Joana Maria Gorvin übernahm nach der Befreiung vom Nationalsozialismus viele Sprechrollen im Hörfunk. 1960 traf sie wieder bei Gustav Gründgens auf, der am Deutschen Schauspielhaus in Hamburg inszenierte. Von ihm bekam sie auch weitere Engagements am Deutschen Schauspielhaus. Damals war Fehling schon „mit einigen Unterbrechungen Patient der Psychiatrischen Klinik von Professor Bürger-Prinz. Kein Tag vergeht, an dem Joana Maria Gorvin nicht nach Eppendorf fährt und drei bis vier Stunden in Fehlings Krankenzimmer verbringt. Fehling nimmt sehr regen Anteil an ihrer Arbeit. Er liest ihre Kritiken, sieht sich die Fotos an, macht treffsichere Bemerkungen zu neuen Inszenierungen. (…). Joana Maria Gorvin sagt etwas sehr Schönes über ihre Beziehungen zu diesem Mann: ‚Wenn Fehling nicht mehr da ist, werde ich ihn vermissen als einen Gradmesser. Seit Beginn meiner Karriere ist er das Thermometer, an dem ich meine Leistung ablese. Er hat den sechsten Sinn unter der Haut.‘ (…).“ 9)
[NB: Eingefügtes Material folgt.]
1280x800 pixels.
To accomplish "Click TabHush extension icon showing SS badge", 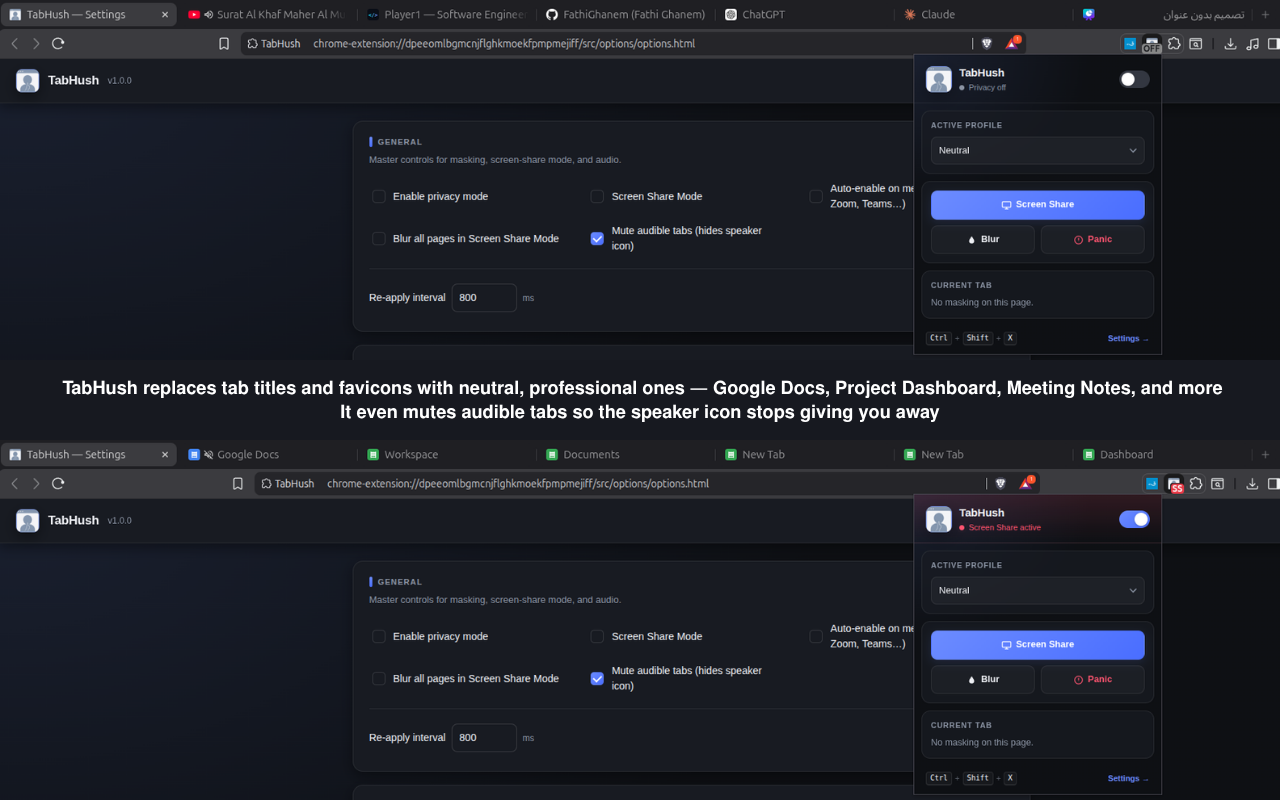I will pos(1175,484).
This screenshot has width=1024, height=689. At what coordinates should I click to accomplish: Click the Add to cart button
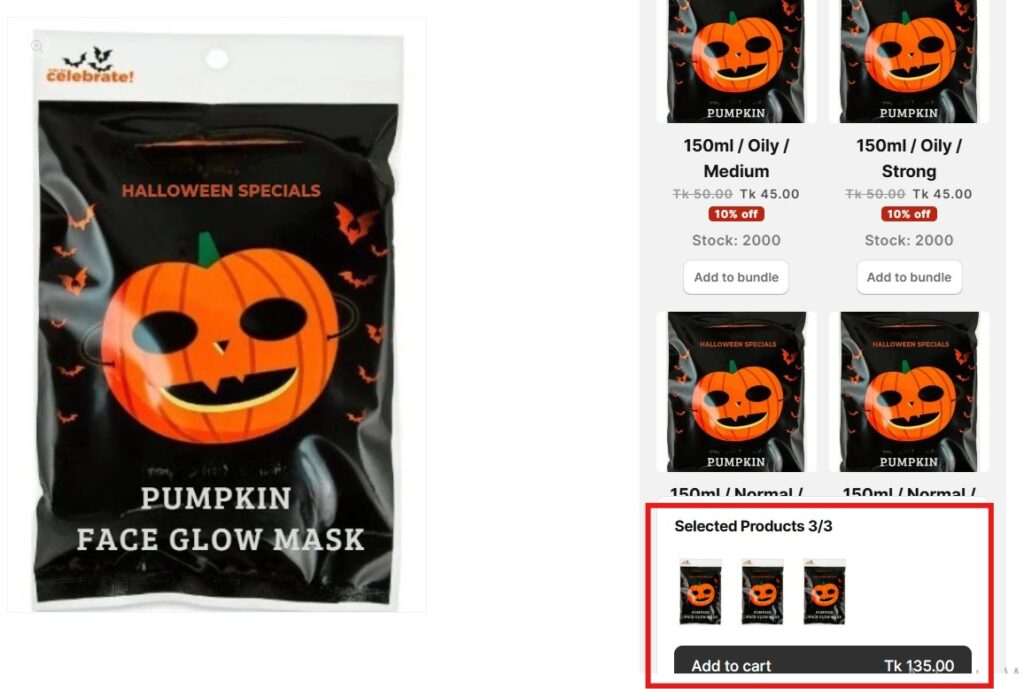pyautogui.click(x=823, y=661)
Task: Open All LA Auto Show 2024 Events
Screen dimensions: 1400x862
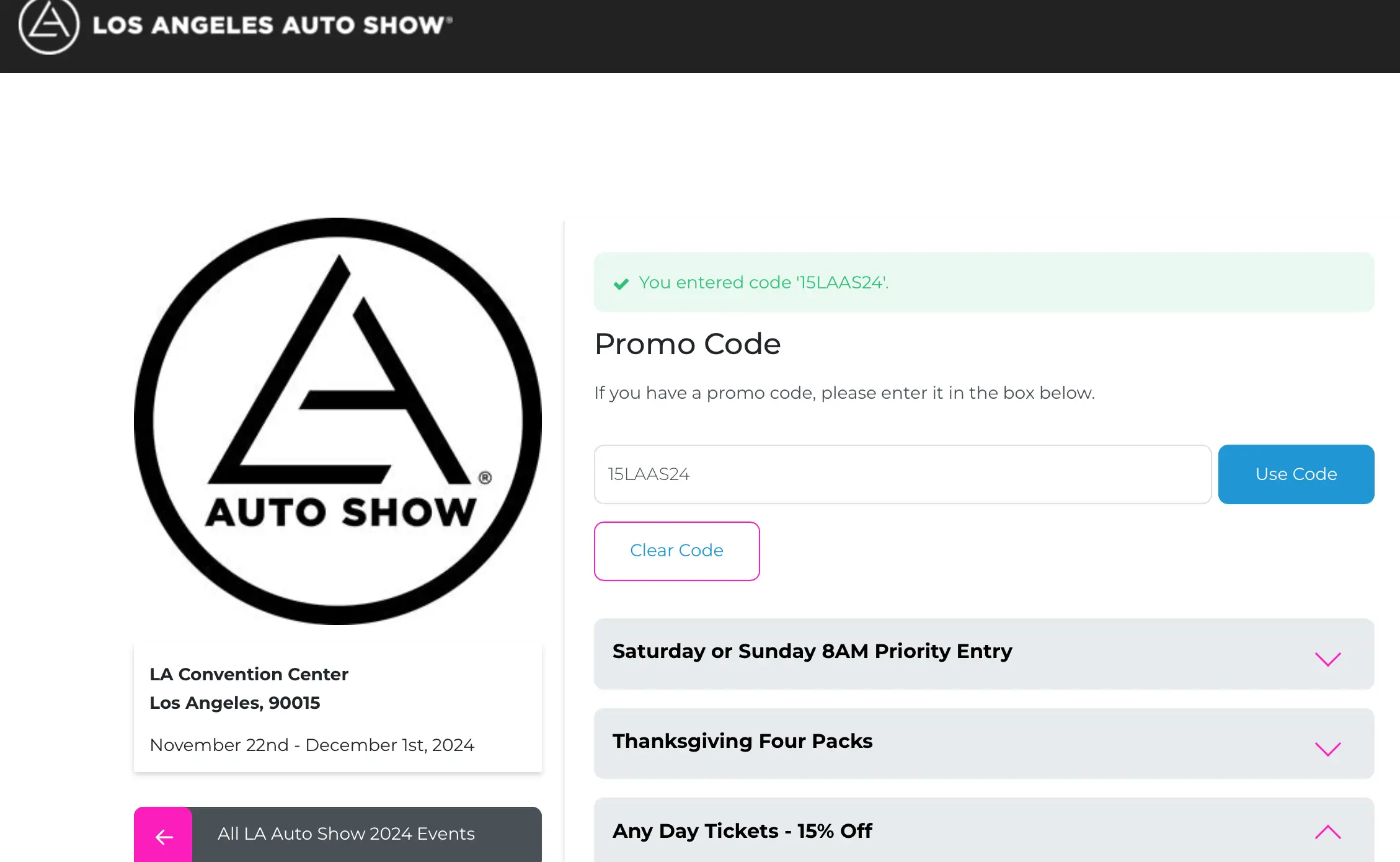Action: (x=346, y=834)
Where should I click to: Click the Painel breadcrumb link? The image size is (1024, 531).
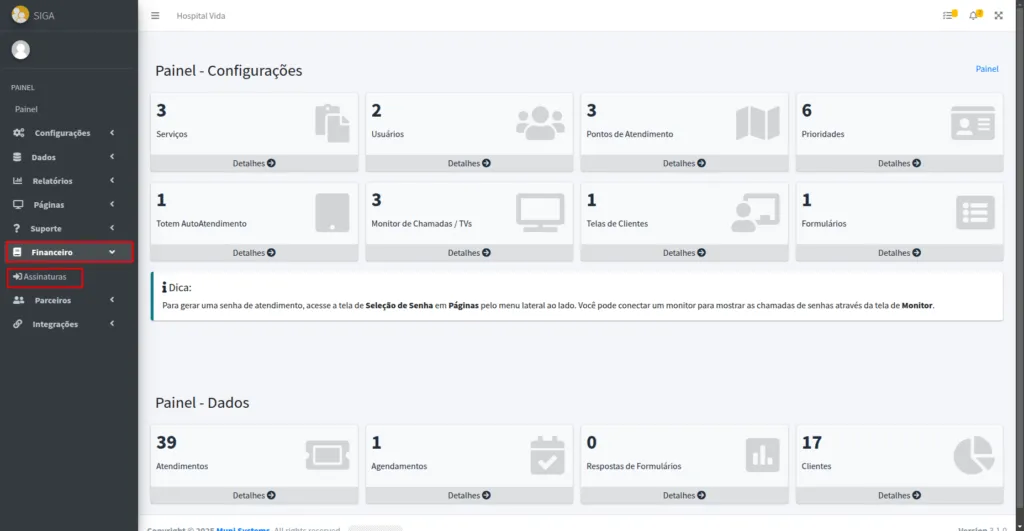pyautogui.click(x=986, y=69)
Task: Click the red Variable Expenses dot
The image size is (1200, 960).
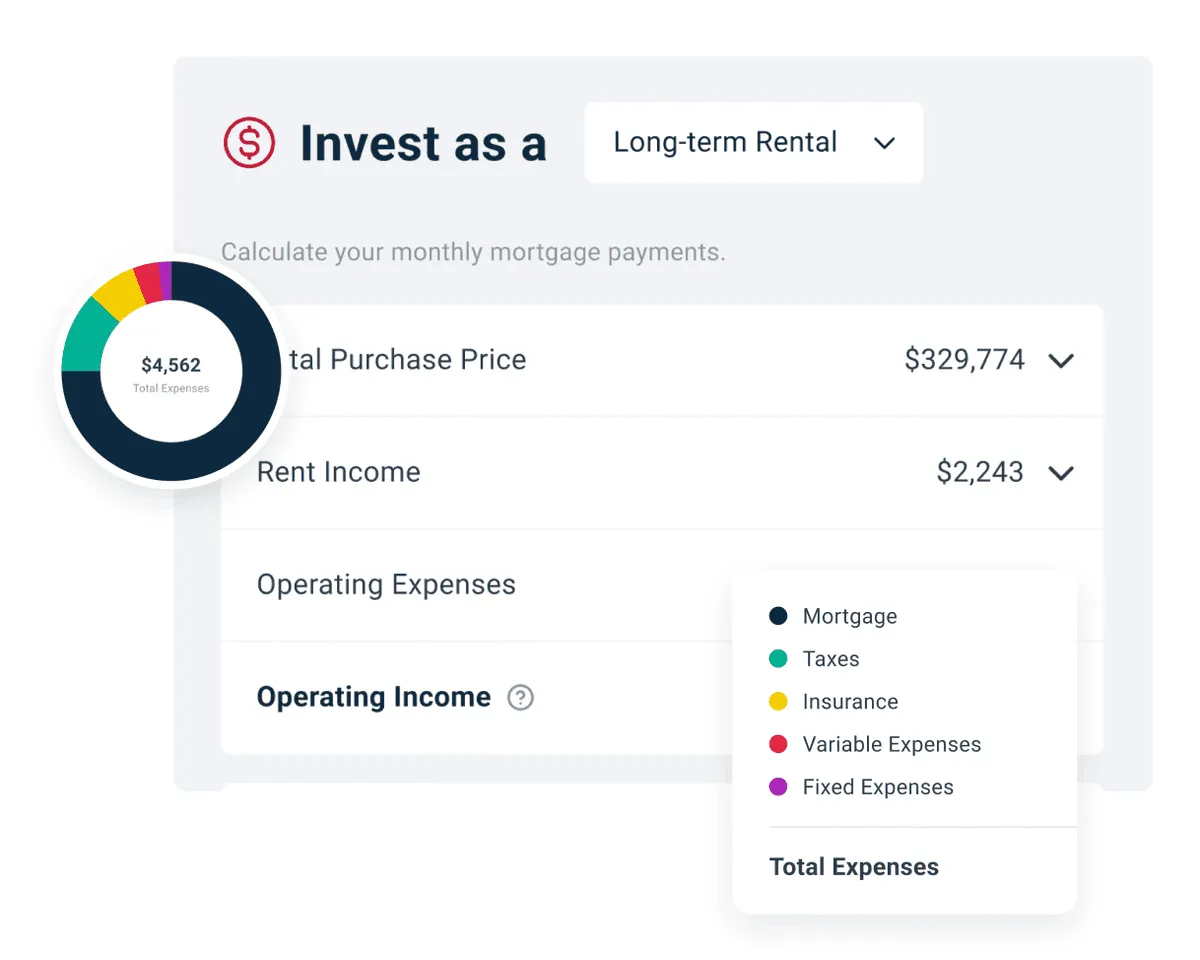Action: [x=778, y=744]
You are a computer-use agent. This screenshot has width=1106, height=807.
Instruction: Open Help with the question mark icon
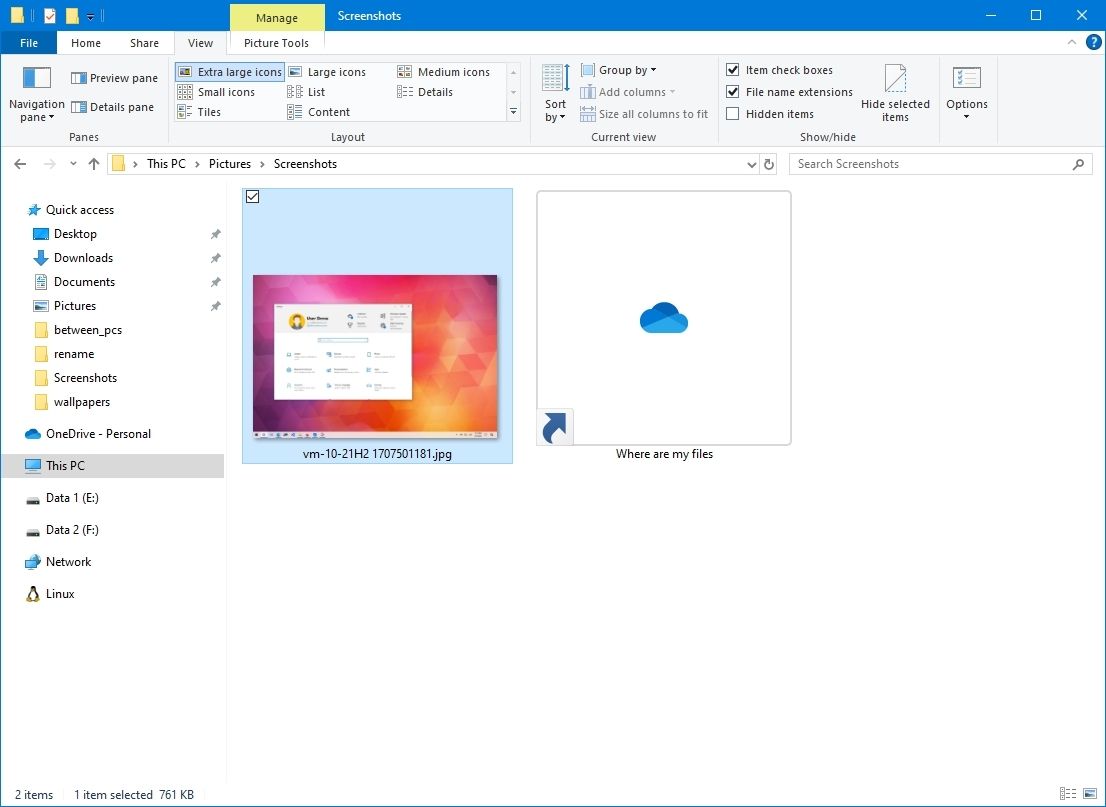1093,42
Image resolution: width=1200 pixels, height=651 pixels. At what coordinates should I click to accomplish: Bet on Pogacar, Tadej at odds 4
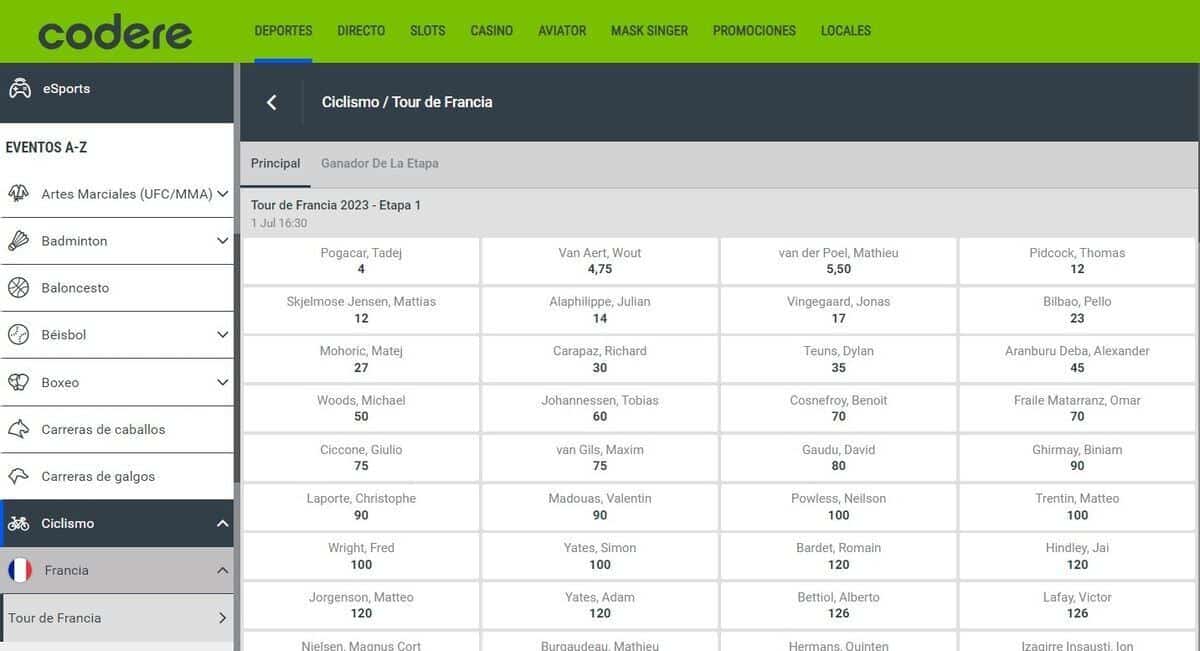[361, 261]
Nachdem ihr Ehemann Jürgen Fehling 1968 gestorben war, wurde Joana Gorvin seine Archivverwalterin. 1971 heiratete Joana Maria Gorvin den Großkaufmann Dr. Maximilian B. Bauer. 1974, nach einem Streit mit dem Intendanten des Schauspielhauses in Hamburg, Ivan Nagel, verließ sie das Theater und zog mit ihrem Mann 1975 nach Klosterneuburg bei Wien. Ab 1978 trat sie mehrmals bei den Salzburger Festspielen auf. Ihre letzte große Rolle spielte sie 1992 in Berlin in Botho Strauß‘ Stück „Schlusschor“. Joana Maria Gorvin starb kurz vor ihrem 71. Geburtstag an einer Gehirnblutung. Ihr Ehemann stiftete 1995 den Joana-Maria-Gorvin-Preis, der seitdem alle fünf Jahre von der Akademie der Künste (Berlin) vergeben wird.